“We’ve heard hundreds of fund pitches. They all sound very similar and, while there are certainly cardinal points that need to be covered for most audiences, our impression is that many pitch teams hug the benchmark of a ‘safe’ client meeting.
How to make you and the team stand out in a way that different audiences, whatever their level of sophistication, can relate to?” – Templar consultant, Russell Ross-Smith
Asset managers, particularly those focused on equities, are having a tough time. There is a sense that economic shifts and political actors (elected officials or central banks) can at any time sideswipe even the most robust financial portfolio.
Not to mention that fund managers also have to contend with the secular turn towards passive investing, the anaemic performance of several value-orientated houses and declining fees.

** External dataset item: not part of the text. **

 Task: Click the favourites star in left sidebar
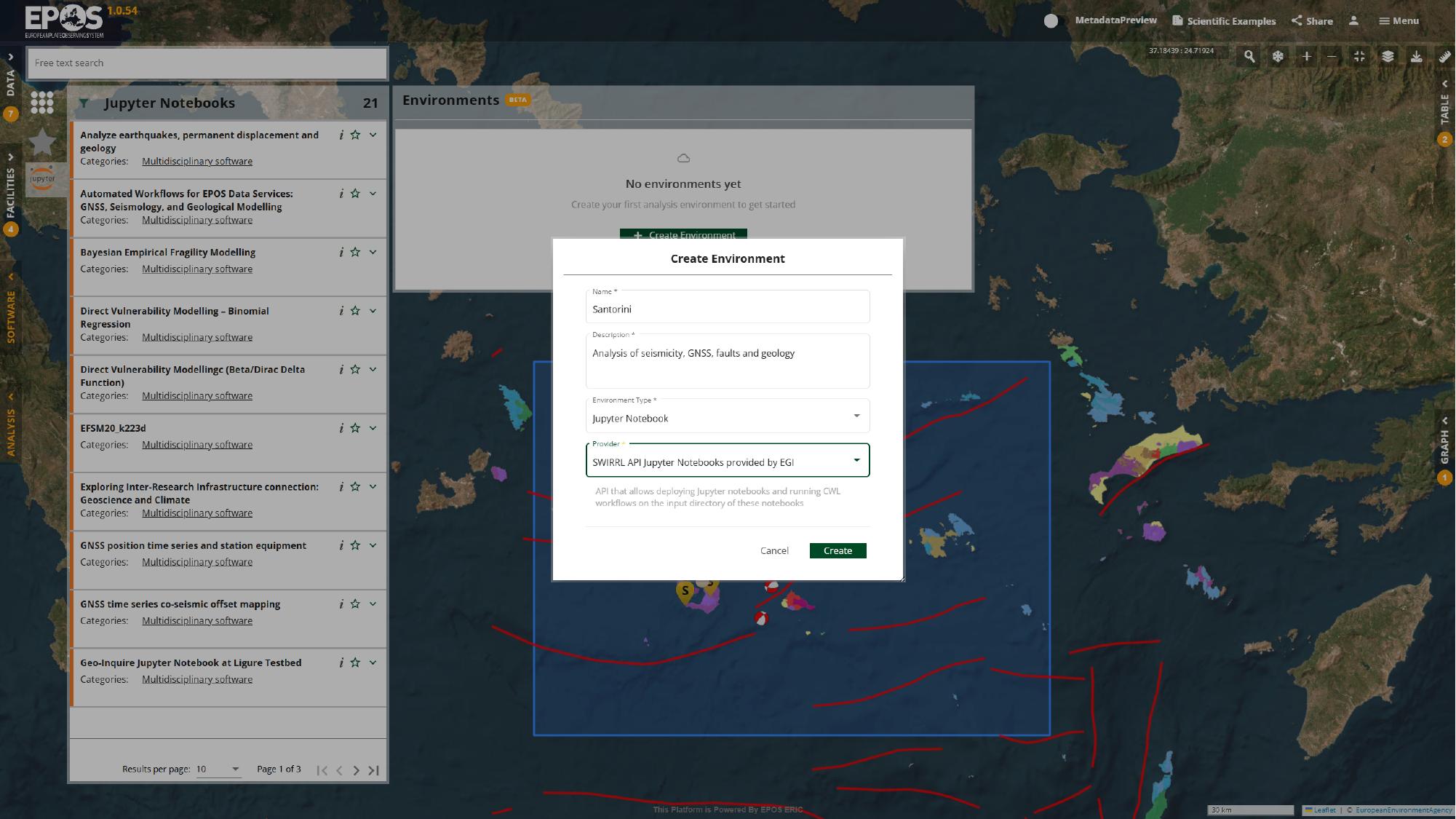tap(43, 141)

In the current climate, competition for clients is fierce and for trustees, fund selectors or CIOs, the temptation to change the manager after a period of underperformance is likely to happen earlier and earlier in the relationship.
Templar Consultant, Russell Ross-Smith, shares his insight into how teams and managers can differentiate themselves and stand out from the crowd.
Don’t show, sell
Fact: PowerPoint only hit mainstream business (Windows PC) in 1995. Before then, human beings were able to discuss complex matters with limited visual material. Don’t fixate on the slides.

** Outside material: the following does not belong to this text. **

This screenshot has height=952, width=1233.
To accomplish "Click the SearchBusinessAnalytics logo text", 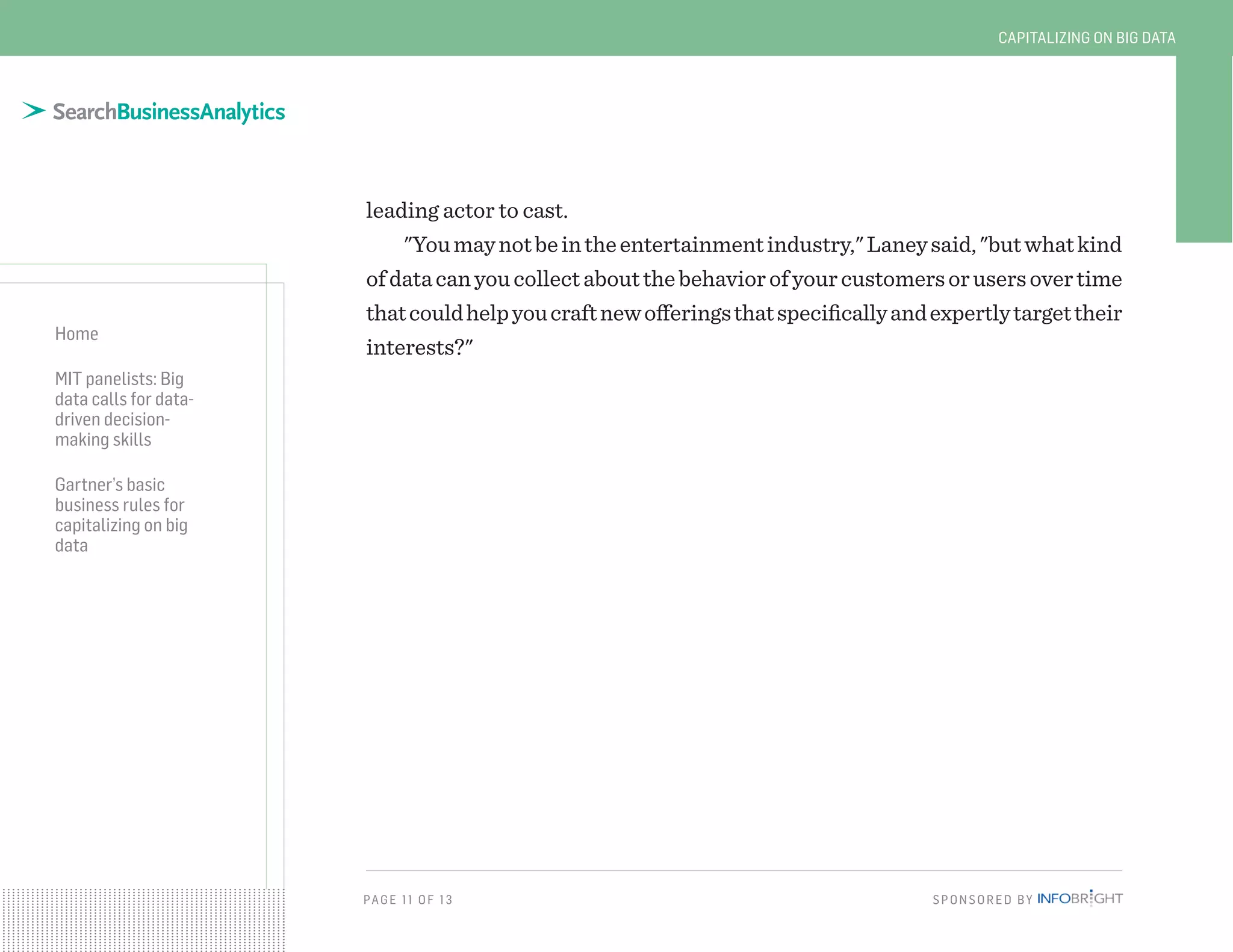I will (x=169, y=112).
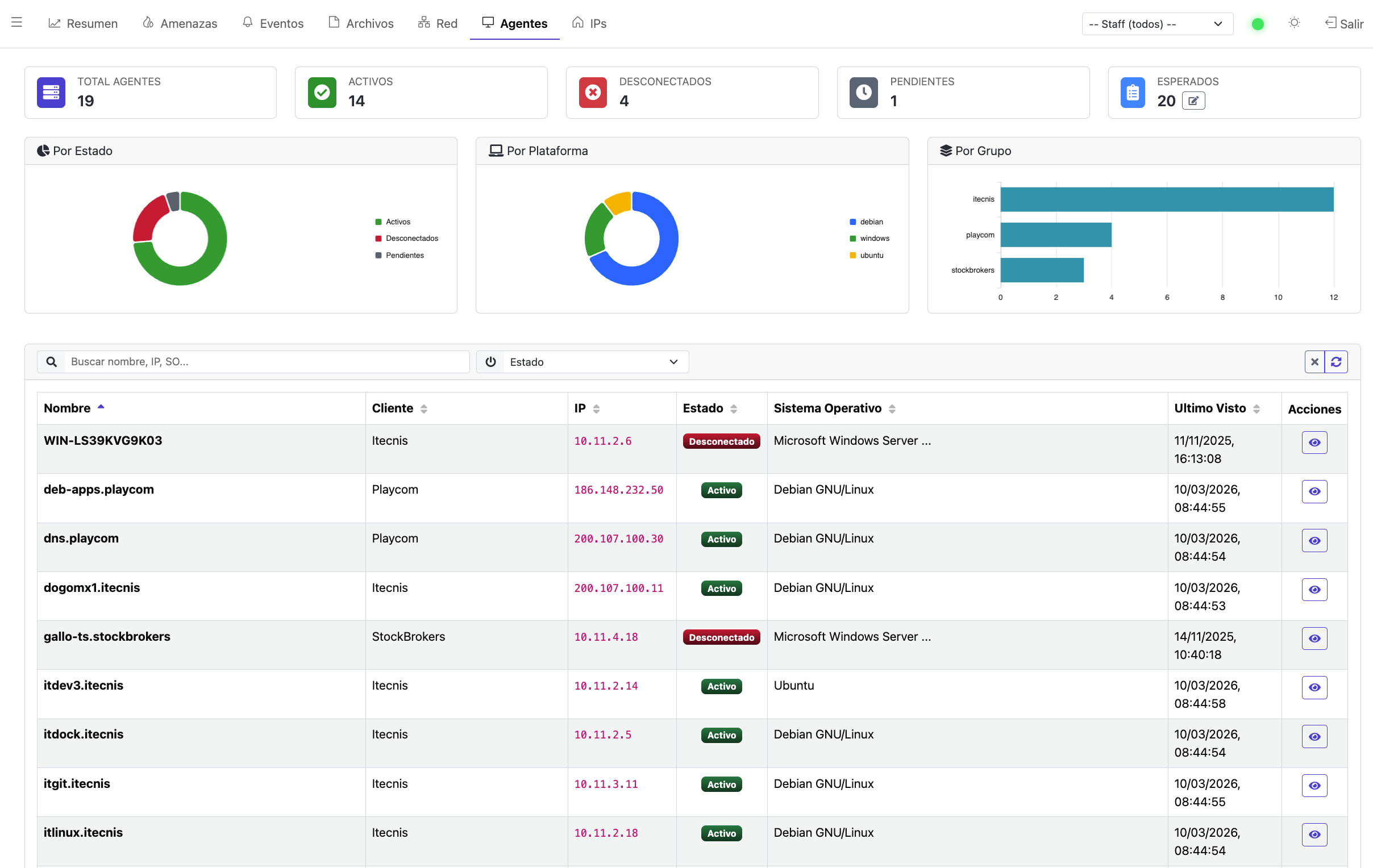Clear filters with the X button
The height and width of the screenshot is (868, 1373).
(x=1314, y=362)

Unless there’s been a very prescriptive RFP, go into the meeting and talk to the client. Ask them what they’d like to get out of it. Handing over a copy of your deck might seem courteous, but it encourages disengagement.
Don’t go into the deck until it’s relevant. Start the conversation: when you’ve steered it to where you want it to be, that’s when you refer to the deck. For example, if your pack contains a graph that illustrates what you are trying to say.
Be upfront and Don’t be defensive
Poor performance? Explain it upfront – or at least be prepared to. Don’t imagine that burying it halfway through your presentation somehow cushions the impact. Admitting shortcomings and then explaining why your investment thesis is still valid is likely going to lead to a more driven conversation.
Performance is there to be talked about, but it’s not necessarily a deal-breaker. Trying to conceal poor results simply makes it harder to emphasise a sound process, or people, or a unique angle on valuation metrics.
Remember that an existing client has already bought your thesis: you should focus on explaining how that thesis might play out, rather than on the thesis itself. They very likely understood what it was they were buying.
DIFFERENTIATING your team
Unless you are hiring genuinely unique people, there’s a very good chance that your photographs and biogs are very similar to everyone else’s. Here we’re not talking about using Photoshop to cosmetically alter people to make them look younger or older. Avoid gimmicks, but consider making a greater effort to explain how these individuals will interact with the client.
Attributes like a CFA qualification might be of interest but it’s equally vital to bring the functions of your team to life. Explain how each individual will interact with the client, especially client-facing members of your team.
- Be far more prepared to intelligently deviate from the normal ceremony of meetings; for instance, the ritual five minutes engaging in small talk that you will forget the moment you step out of the meeting. Instead, be in the moment.
- Sum up your fund and how you see the world in three or four sentences.What you are unable to execute is almost as important as what you can.
- Highlight anything that makes you or your colleagues unique, whether it be your temperament or experience.
- I can tell how a fund is performing within 20 seconds of a fund manager walking into the room, just from the slope of the shoulders, so body language is extremely important.